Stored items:

--------------------------------

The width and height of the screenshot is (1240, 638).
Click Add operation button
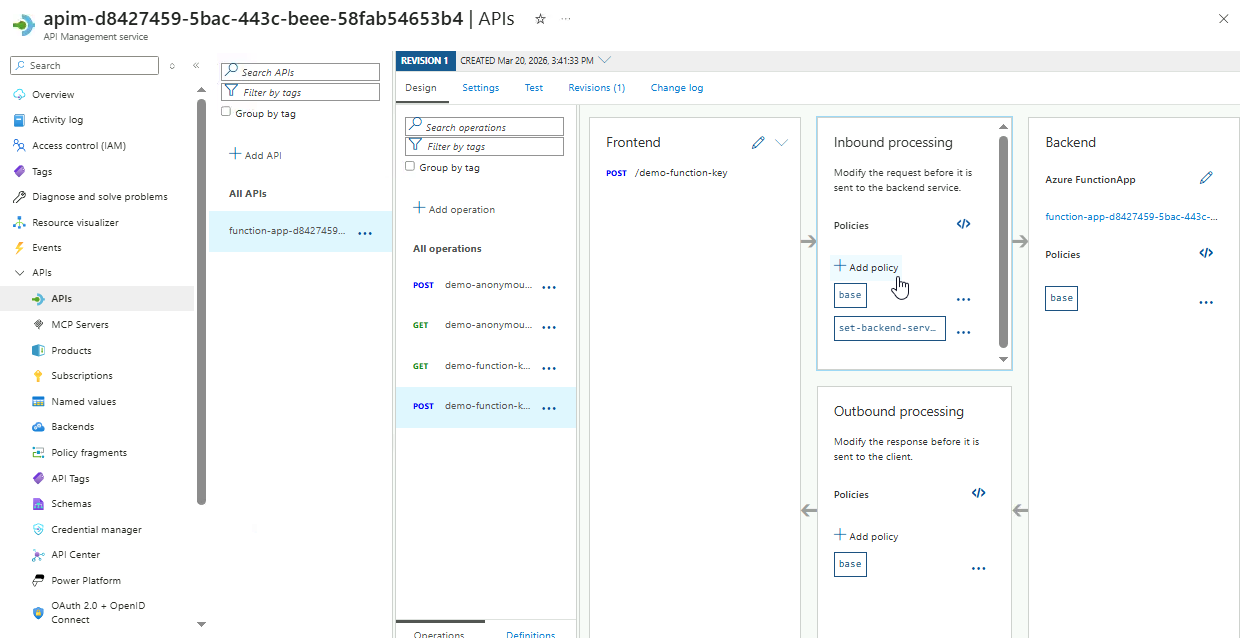pos(454,209)
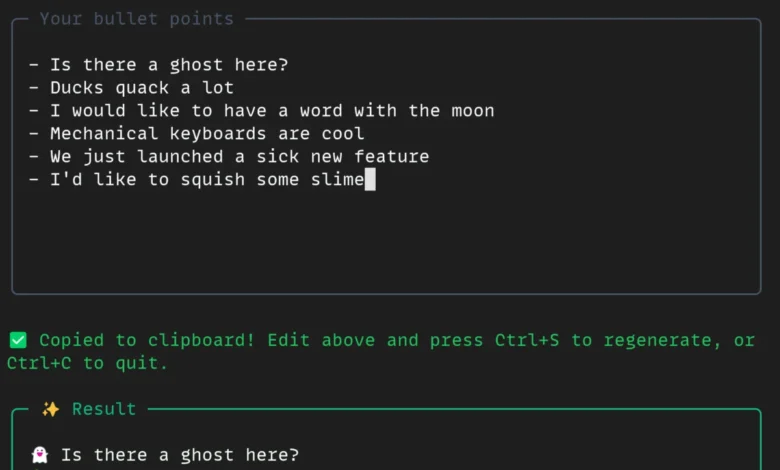
Task: Click result text "Is there a ghost here?" beside ghost
Action: pyautogui.click(x=180, y=455)

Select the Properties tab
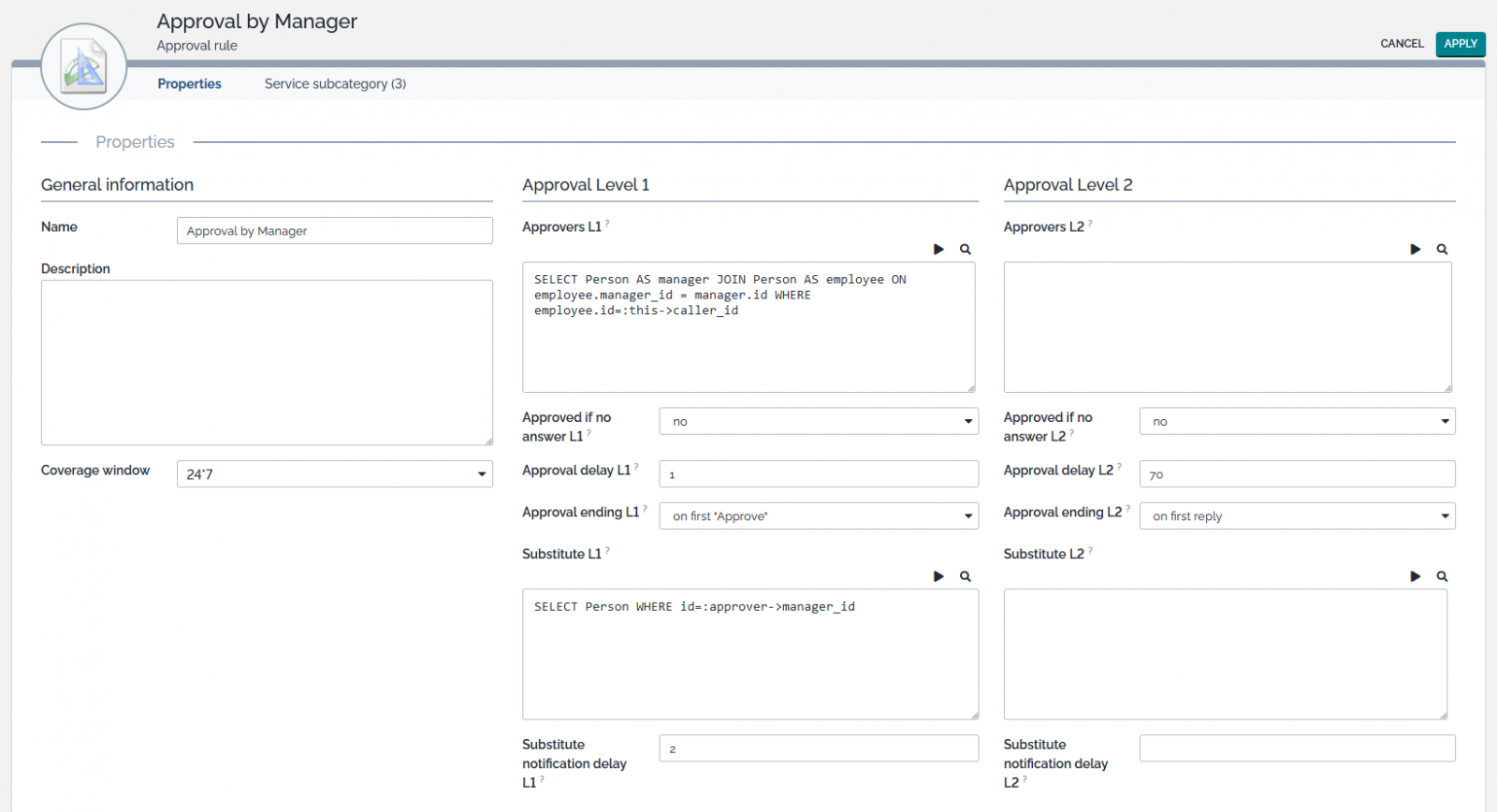[189, 84]
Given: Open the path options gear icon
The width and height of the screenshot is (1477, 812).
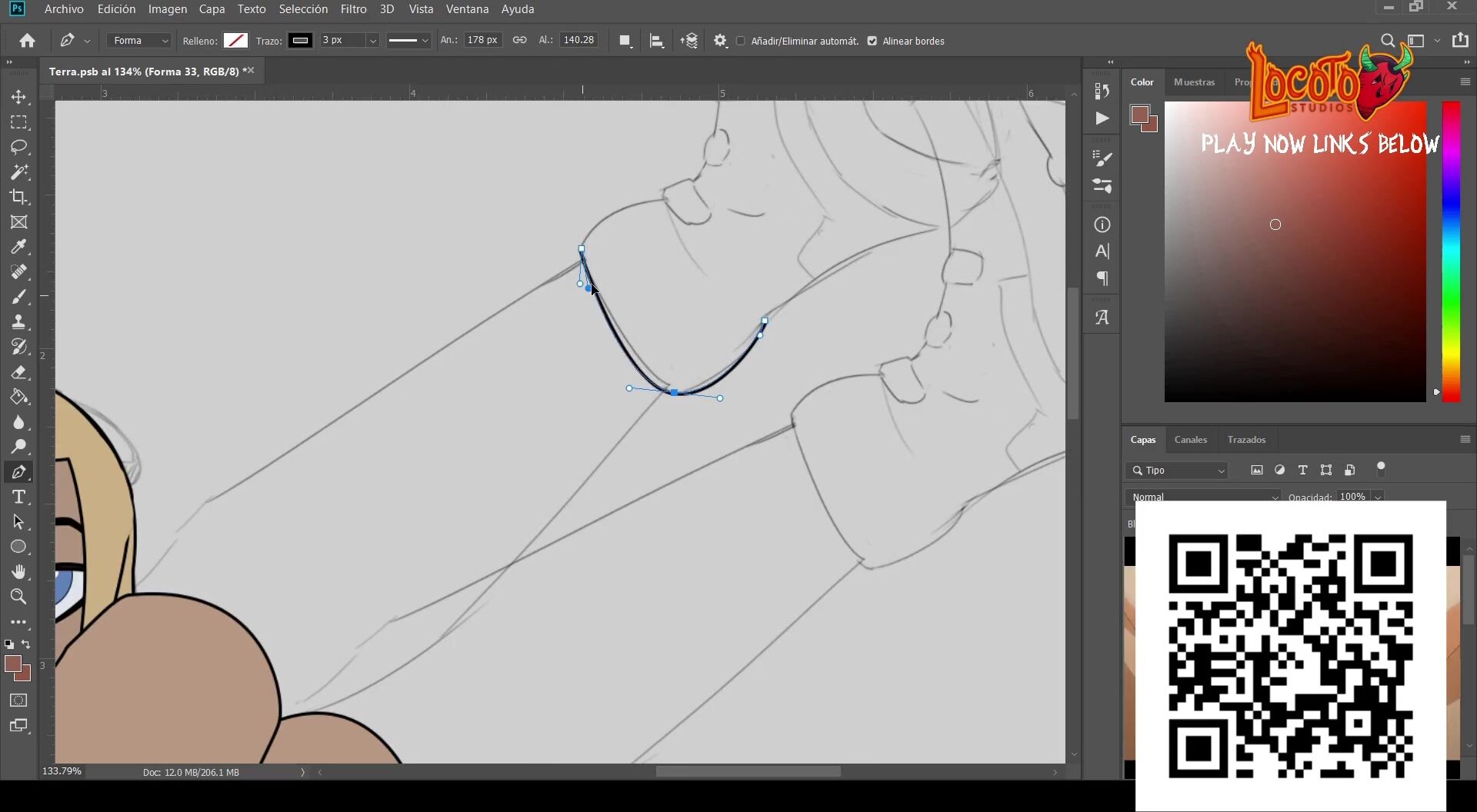Looking at the screenshot, I should (x=720, y=41).
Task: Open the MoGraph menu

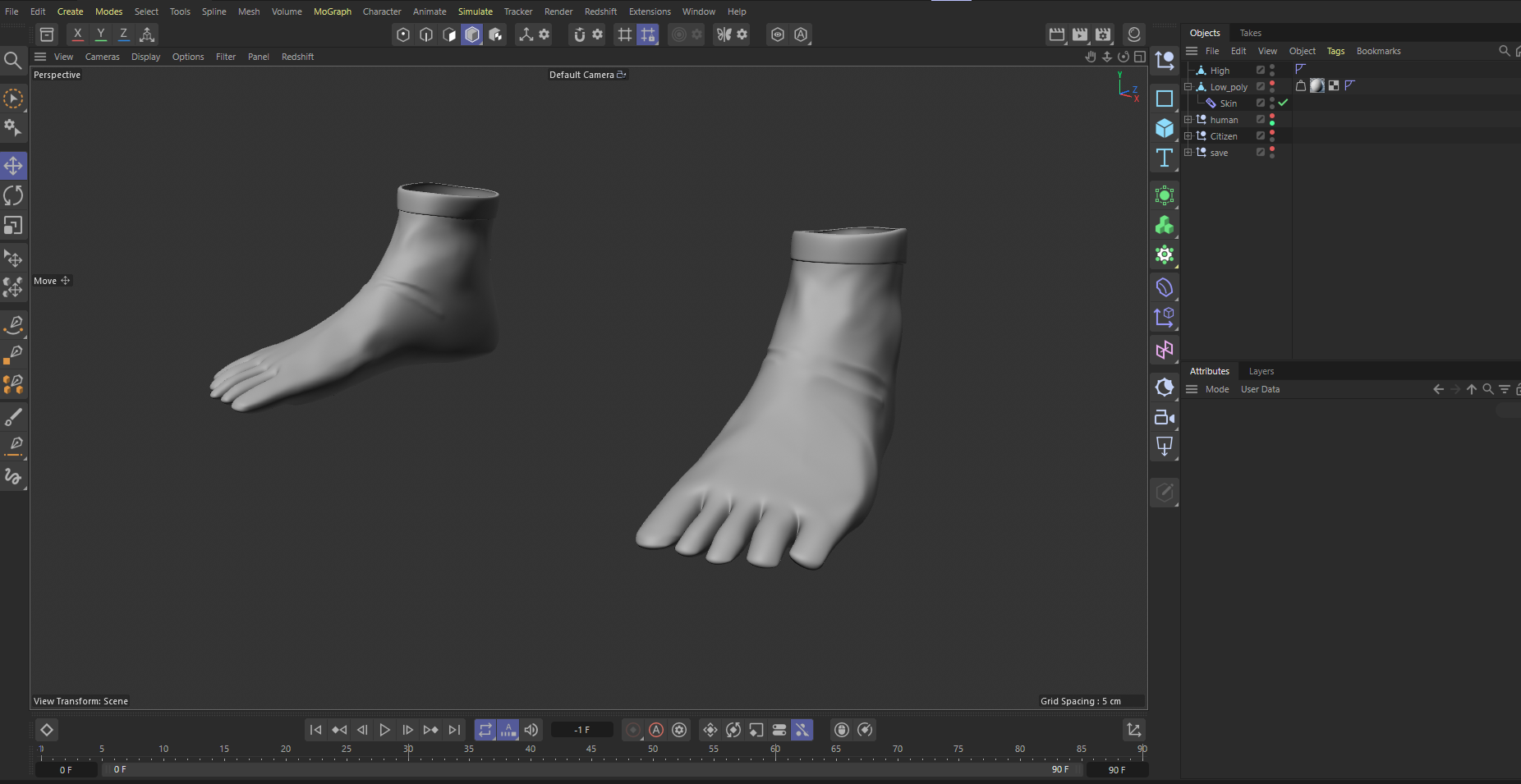Action: coord(332,11)
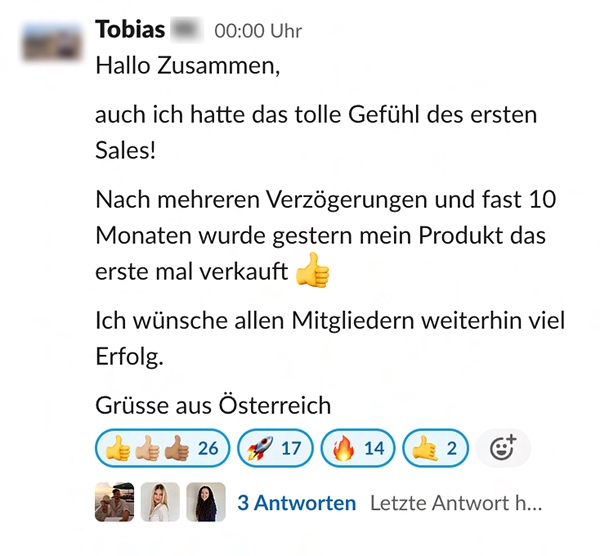Click the blonde woman's replier avatar

tap(160, 502)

--------------------------------

Please set down the lines from the one with "Select the Properties tab" to the end of the entries above, exactly as they are, and drop every picture.

Select the Properties tab
[189, 84]
Given: Open the path options gear icon
The width and height of the screenshot is (1477, 812).
Looking at the screenshot, I should (x=720, y=41).
Task: Open the MoGraph menu

Action: coord(332,11)
Click the blonde woman's replier avatar

tap(160, 502)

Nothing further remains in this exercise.